What People Want or Need
Surface-level wanting is frequently very different from deeper-level needing ― even fundamentally different. This hampers inner growth and can lead to burnout and depression.
Fundamentally
With some openness, everybody can feel that in-depth wishes and desires somewhat differ from what shows at first sight. For instance, attaining a slightly deeper level during coaching may already be eye-opening and healing in some sense.
In many cases, the picture becomes drastically more pronounced when going deeper into one’s non-conscious yet meaningful mindscape. As a rule of thumb, the deeper one goes, the more (‘deeply’) meaningful it becomes, and at the same time, the less easily graspable. Of course, there are all kinds of colors and shades.
In AURELIS coaching, reaching what the coachee profoundly wants/needs – not therefore conceptually but rather subconceptually – is seen as what the whole endeavor is frequently about. An obstacle is that people may have difficulty acknowledging within themselves the situation just described.
Deep motivation
As in my book Deep Motivation, the eventual source of any motivation lies in-depth. What grows above the surface has its roots in the ground ― a fundamentally different milieu. Not realizing (nor living up to) this is what I call ‘inner dissociation.’ In such a state, what one wants and deeply needs may be – as said – fundamentally different.
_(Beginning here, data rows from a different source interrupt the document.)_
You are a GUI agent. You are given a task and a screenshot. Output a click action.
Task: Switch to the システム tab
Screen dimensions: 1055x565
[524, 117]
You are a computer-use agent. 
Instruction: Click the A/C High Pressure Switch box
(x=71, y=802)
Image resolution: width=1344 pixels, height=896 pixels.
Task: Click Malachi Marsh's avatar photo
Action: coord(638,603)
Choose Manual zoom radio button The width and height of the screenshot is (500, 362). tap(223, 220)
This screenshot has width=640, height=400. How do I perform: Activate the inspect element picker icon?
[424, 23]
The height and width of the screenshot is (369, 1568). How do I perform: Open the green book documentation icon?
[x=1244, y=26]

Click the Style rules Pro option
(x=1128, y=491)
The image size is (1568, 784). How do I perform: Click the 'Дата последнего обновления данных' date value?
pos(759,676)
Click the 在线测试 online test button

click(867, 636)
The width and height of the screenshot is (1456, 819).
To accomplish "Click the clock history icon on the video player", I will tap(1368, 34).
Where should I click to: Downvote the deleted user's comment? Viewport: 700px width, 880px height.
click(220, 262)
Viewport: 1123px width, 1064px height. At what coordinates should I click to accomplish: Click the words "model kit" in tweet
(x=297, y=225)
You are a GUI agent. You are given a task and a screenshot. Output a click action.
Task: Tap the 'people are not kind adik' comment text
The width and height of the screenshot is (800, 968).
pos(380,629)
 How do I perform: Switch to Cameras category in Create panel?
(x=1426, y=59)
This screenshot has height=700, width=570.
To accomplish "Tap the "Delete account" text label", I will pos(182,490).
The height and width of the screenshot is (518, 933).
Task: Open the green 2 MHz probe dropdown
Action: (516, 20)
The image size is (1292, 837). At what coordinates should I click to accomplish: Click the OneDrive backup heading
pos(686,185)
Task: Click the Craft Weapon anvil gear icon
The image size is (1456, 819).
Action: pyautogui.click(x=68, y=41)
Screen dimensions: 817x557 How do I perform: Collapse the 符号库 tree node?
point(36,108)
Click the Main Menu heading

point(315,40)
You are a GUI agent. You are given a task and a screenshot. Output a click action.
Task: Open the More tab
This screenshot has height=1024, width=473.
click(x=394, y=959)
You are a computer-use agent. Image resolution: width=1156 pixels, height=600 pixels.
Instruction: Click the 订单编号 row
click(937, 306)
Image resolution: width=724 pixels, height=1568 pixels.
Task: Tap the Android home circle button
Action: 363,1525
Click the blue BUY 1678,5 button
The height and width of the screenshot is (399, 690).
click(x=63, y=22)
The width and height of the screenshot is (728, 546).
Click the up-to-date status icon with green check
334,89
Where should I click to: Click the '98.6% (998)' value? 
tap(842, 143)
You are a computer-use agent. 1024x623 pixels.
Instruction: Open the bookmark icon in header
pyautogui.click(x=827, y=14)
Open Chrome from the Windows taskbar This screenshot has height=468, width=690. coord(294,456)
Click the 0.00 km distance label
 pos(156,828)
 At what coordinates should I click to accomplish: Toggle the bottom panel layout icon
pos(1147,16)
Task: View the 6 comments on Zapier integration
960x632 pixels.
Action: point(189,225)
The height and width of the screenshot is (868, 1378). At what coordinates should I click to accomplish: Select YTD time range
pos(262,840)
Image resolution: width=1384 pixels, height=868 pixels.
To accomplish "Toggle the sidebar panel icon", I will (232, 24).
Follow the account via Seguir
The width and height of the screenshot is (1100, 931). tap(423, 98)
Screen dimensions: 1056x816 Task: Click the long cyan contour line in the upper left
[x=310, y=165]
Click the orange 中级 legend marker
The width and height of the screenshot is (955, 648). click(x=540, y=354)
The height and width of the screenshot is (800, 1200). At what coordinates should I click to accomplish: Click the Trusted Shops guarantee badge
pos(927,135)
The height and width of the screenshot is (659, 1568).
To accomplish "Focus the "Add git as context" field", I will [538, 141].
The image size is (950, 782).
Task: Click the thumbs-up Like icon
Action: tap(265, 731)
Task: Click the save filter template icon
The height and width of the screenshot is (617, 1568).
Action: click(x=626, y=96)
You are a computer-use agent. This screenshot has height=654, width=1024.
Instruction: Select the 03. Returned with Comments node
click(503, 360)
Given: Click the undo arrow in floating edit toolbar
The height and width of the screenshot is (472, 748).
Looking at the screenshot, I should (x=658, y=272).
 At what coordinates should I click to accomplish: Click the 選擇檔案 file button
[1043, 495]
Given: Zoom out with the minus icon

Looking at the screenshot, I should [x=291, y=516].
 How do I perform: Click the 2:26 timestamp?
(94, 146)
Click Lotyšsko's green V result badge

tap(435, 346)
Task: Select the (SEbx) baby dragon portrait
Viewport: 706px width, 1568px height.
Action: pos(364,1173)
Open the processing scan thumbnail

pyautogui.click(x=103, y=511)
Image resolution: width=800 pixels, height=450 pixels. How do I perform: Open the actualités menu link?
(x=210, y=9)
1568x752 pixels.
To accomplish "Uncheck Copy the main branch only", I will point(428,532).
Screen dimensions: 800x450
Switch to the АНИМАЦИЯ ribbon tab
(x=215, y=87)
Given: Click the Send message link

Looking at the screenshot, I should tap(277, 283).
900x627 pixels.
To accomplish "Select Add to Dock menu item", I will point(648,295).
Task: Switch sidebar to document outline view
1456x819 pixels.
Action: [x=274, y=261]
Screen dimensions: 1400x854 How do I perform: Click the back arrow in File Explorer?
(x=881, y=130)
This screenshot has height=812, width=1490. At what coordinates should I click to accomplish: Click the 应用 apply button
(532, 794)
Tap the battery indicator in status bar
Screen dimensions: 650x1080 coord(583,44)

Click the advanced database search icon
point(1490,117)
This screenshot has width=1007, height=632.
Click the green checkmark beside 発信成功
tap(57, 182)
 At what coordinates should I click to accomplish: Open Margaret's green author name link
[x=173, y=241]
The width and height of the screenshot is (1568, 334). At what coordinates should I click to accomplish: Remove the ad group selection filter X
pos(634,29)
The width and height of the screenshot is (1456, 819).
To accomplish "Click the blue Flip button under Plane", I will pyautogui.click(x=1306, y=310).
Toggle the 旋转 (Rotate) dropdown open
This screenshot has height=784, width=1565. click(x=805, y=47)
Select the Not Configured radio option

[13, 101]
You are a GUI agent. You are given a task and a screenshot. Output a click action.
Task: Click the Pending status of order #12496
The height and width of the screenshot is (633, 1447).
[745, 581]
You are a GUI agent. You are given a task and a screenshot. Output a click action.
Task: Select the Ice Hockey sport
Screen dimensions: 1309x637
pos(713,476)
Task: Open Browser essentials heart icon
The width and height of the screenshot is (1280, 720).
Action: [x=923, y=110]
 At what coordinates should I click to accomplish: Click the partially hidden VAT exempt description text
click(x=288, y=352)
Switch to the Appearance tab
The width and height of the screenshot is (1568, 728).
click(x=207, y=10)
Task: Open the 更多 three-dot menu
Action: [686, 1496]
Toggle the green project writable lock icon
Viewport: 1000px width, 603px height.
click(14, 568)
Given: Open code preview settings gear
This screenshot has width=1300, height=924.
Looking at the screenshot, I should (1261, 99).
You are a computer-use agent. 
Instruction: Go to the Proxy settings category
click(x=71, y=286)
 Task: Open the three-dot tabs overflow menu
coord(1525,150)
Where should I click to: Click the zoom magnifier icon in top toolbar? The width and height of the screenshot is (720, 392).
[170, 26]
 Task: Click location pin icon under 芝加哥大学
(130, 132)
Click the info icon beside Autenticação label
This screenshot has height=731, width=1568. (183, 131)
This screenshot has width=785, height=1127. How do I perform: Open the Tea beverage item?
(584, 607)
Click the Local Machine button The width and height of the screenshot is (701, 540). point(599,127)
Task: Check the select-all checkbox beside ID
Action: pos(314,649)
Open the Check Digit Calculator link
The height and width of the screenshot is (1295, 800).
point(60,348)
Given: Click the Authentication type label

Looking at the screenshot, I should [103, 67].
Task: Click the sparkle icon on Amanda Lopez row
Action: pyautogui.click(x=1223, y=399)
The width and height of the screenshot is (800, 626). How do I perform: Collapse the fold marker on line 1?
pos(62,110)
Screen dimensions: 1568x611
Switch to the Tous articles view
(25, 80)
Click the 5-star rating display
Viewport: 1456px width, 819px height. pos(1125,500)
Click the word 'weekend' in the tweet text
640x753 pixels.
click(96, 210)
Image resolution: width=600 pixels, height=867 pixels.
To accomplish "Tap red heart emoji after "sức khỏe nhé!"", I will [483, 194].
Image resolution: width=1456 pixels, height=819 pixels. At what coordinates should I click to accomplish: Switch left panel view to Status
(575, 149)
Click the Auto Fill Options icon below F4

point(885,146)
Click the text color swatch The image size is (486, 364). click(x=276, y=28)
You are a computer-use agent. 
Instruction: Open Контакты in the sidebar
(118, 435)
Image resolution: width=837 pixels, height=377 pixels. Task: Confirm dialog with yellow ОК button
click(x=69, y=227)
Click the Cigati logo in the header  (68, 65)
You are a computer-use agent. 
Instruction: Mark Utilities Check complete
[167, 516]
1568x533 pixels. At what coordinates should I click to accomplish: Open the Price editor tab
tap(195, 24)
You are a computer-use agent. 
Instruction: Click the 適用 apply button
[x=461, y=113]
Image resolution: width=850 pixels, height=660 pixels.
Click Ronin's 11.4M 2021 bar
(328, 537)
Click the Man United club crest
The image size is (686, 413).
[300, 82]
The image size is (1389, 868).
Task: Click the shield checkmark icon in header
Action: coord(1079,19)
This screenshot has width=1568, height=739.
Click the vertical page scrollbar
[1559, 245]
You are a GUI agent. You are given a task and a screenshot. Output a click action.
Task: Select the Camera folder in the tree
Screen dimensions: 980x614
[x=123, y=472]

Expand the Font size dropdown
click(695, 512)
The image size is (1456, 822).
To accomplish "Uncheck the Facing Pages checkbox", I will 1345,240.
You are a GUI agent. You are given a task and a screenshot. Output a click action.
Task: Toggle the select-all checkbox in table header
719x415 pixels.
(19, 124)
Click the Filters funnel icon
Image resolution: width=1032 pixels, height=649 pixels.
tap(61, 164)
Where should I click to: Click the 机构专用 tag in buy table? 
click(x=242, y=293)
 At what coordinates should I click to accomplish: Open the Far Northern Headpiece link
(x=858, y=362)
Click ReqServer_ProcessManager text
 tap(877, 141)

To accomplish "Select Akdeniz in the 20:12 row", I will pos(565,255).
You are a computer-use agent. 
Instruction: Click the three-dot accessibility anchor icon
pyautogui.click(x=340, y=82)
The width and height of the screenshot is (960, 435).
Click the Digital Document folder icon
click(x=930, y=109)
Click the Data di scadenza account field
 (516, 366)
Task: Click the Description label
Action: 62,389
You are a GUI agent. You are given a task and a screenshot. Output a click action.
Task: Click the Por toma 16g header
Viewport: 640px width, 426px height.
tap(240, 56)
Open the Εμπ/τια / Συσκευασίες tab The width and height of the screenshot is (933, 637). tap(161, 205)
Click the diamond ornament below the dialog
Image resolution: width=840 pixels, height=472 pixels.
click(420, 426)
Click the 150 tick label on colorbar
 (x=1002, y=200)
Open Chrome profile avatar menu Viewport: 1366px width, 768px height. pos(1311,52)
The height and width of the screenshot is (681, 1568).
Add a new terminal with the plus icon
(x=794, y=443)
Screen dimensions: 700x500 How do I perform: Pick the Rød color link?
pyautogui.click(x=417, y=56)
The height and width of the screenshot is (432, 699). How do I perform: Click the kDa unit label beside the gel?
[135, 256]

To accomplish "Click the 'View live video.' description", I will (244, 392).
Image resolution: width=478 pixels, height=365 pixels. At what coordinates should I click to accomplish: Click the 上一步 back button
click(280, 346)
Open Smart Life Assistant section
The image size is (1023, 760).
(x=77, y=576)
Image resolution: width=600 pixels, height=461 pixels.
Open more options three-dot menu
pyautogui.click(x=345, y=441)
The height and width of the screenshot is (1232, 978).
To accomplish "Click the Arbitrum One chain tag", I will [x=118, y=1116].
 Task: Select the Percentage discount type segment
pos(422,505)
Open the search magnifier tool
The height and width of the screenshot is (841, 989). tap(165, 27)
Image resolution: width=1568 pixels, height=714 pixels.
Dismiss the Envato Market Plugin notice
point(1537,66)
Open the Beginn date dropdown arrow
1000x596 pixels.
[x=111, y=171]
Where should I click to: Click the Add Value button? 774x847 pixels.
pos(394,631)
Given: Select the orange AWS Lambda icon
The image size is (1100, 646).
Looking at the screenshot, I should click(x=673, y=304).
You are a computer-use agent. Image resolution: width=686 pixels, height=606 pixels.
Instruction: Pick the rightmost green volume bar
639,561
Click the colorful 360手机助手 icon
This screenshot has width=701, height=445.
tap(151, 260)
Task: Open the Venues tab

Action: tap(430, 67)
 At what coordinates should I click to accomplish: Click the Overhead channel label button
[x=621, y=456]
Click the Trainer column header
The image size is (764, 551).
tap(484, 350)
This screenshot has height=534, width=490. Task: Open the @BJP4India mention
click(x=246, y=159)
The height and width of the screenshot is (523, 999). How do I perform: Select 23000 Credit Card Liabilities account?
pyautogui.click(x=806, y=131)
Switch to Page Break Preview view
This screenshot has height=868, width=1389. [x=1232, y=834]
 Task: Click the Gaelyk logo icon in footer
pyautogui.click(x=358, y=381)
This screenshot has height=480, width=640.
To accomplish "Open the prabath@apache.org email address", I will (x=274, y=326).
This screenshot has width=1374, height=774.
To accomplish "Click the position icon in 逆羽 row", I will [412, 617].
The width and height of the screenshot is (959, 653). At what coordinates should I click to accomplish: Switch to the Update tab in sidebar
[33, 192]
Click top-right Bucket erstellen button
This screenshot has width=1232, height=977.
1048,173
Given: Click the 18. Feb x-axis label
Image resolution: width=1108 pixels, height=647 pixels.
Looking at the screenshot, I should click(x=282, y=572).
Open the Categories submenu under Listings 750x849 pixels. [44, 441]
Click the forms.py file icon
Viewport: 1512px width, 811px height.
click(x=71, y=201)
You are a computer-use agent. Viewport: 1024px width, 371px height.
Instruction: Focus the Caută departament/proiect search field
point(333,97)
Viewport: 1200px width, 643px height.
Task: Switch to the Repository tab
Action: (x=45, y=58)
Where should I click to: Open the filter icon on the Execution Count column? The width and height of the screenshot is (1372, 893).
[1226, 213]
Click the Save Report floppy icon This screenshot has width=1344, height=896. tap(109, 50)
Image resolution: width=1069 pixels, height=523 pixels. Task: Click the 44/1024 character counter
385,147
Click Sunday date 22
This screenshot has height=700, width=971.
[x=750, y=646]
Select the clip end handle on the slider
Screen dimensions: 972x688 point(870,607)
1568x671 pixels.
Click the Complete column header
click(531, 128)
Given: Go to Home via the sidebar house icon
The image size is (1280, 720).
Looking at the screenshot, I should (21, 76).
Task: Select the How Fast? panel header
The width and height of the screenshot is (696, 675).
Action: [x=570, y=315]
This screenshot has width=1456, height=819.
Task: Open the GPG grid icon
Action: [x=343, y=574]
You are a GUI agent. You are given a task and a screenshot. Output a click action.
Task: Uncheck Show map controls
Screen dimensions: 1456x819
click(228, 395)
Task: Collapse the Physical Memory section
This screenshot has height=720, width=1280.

“You must know what you want” is therefore only partially relevant if not going deeply.
Huge challenges, also in people of good intention
Inner dissociation secondarily leads to many personal and even geopolitical problems.
More primarily, and more generally, it leads to people wanting to achieve what they don’t need and profoundly needing what they don’t even want to accomplish on the surface. This is not because of their bad intentions but mainly because, unfortunately, there is a lack of insight into subconceptual processing.
The root of the problem is indeed the root of the problem, and it goes very deep.
As a matter of fact, the result is immense dissatisfaction ― the feeling of not being heard, not being reckoned with, not being respected. Eventually, this is also precisely the case: In-depth, people are not being heard, etc. The inner dissociation (in others) prevents it.
Divides
The feeling of ‘divide between politics and the people’ – even in functional democracies without an overload of corruption – is one of many natural consequences. Politicians of good intention can come across as deluded, uncaring, or dangerous because of the divide between what people deeply need and superficially want (and say they want/need). Unfortunately, not all politicians are depth psychologists.
Another divide is business-related: between what motivates employees and what is supposed (by their leaders) to motivate them. Just questioning the employees may clarify what they want but not what they deeply need.
As a third example, divides between cultures can be more pronounced if people from different cultures are oblivious to their deeper personal needs. This prevents them from seeing how other cultures have different ways to (try to) fulfill these profoundly similar needs ― even more so since concrete cultures, as interdependent entities, do so primarily for themselves.
From burnout to burning
Really wanting what one also deeply needs aligns a person’s deep motivation in a direction that prevents burnout and can lead to an immense feeling of flow ― no drugs needed, just oneself.
It’s that simple, in principle.
In all its profound complexity, AURELIS coaching is about this.
I dare say it is even pretty unique in this.